Welcome to CCA’s international development blog page … the sights and sounds, the people and places as experienced by credit union and co-operative volunteers on the frontline of development.

Monday, October 18, 2010

We’ve arrived in Ulaanbaatar

We left Ottawa at 9 p.m. Friday for Toronto. After a short layover, we left at 1:30 a.m. for a 14-hour flight to Incheon, South Korea. We ate up most of the eight hour-layover there at the airport hotel until our connecting flight to UB.

Our plane touched down in UB around 2:30 p.m. local time Sunday. Cassandra from the U.S. Peace Corp, who is providing support to Mongolian credit unions, and Amarjargal Bergzsuren from MCTCIC, the host organization, greeted us at the airport.

The airport is surrounded by low-lying mountains off in the distance.

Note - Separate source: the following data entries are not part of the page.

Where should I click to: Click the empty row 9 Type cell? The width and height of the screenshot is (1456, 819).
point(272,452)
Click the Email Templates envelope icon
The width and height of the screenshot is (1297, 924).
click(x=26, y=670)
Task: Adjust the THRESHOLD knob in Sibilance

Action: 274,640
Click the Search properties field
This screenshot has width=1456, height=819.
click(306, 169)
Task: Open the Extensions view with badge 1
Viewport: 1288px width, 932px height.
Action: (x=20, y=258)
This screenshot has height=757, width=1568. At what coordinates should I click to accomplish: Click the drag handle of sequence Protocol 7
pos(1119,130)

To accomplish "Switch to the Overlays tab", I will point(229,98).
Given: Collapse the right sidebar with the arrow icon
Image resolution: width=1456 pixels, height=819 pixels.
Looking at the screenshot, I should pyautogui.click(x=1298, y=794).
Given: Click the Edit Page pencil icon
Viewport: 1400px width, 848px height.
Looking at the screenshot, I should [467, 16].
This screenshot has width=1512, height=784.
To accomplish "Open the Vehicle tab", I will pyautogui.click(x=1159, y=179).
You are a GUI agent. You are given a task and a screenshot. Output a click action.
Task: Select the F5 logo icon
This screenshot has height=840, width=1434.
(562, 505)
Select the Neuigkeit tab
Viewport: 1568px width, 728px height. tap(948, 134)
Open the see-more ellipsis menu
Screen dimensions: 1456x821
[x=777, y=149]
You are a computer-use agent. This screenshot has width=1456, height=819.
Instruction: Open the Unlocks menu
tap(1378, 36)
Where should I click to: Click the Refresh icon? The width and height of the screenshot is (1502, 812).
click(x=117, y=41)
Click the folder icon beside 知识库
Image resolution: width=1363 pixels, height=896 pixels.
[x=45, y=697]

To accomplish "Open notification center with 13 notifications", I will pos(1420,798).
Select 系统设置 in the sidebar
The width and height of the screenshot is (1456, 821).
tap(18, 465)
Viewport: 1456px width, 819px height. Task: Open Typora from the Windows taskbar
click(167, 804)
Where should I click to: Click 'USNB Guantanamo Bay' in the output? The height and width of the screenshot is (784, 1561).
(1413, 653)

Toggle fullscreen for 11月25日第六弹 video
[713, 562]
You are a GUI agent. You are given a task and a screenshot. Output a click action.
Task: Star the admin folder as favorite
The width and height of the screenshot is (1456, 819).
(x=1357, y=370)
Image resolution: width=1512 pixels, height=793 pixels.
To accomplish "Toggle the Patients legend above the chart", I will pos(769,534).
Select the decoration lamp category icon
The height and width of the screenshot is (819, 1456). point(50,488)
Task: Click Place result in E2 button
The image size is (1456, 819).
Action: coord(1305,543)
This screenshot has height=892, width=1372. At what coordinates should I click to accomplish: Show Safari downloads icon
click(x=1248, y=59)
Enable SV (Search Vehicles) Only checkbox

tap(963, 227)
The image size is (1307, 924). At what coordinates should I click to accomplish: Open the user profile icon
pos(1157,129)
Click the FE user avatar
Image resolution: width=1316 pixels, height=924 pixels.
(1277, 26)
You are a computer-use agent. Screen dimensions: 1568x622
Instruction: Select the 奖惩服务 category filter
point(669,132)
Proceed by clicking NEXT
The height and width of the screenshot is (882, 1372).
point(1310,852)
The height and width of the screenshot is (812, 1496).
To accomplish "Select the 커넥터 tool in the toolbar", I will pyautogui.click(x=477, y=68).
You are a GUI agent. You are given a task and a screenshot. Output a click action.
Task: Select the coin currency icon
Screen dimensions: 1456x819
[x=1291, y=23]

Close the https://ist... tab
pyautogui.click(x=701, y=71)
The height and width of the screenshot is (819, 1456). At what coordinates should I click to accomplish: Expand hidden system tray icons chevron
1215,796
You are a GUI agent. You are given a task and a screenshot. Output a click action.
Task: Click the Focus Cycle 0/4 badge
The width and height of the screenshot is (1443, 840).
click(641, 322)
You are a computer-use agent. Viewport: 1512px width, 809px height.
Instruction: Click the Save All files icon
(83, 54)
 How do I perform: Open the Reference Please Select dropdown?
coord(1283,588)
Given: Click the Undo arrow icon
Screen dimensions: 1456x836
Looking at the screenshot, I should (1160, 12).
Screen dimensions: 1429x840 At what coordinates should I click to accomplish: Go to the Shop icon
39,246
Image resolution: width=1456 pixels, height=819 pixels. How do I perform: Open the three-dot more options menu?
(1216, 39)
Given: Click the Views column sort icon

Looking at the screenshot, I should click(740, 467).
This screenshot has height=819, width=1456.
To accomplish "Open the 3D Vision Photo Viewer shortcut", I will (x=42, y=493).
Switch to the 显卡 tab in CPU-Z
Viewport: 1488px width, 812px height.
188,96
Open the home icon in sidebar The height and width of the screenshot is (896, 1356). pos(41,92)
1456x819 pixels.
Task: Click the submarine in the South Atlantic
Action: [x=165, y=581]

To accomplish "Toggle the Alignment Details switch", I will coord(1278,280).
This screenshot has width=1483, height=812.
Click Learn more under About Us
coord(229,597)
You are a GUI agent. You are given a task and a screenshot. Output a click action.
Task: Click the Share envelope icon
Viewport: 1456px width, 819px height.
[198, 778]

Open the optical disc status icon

The word arid comes to mind, not from experience (I don’t think I’ve ever been in an “arid” part of the world before), but from imagination (think Indiana Jones and the Last Crusade.)  The road into town must contain more potholes than the entire city of Toronto. Furthermore, I’m willing to bet that the width and depth of these potholes will fill anything that’s ever dented a rim in all of Toronto. The road is absolutely treacherous.
Making things worse is the fact that there appears to be an equal mix of right-hand and left-hand drive cars. Regardless which seat these drivers occupy, no one, and I do mean no one, pays attention to such petty things as stop signs or red lights or pedestrians, even seniors and tykes pitter-pattering across the road. My Lonely Planet guide says crossing the street is about the most dangerous thing that you can do in Ulaanbaatar. I totally believe it now. If it’s enough to give me a heart attack, and I’ve been to Canada’s jaywalking capital – Montreal – on numerous occasions, I can’t imagine what it will do to some of our prairie friends, many of whom were scared step onto the road in Ottawa.

The final note from today is we’ve had our first rip-off story. Several of us purchased 1.5 litres of “pure ground water of Bogd Khan mountain formed 800 thousand years ago” for 600 Tugs, which is the local currency that is equivalent to about 50 cents Canadian. One unlucky individual whom we will not name paid 5,000 Tugs for it at a souvenir shop. Sorry Marty*. Stick with us next time we go shopping. Your money will last longer.
*The names of the people who appear in this story have been changed to protect their identities. Where appropriate, we’ve used hockey names instead of their real names.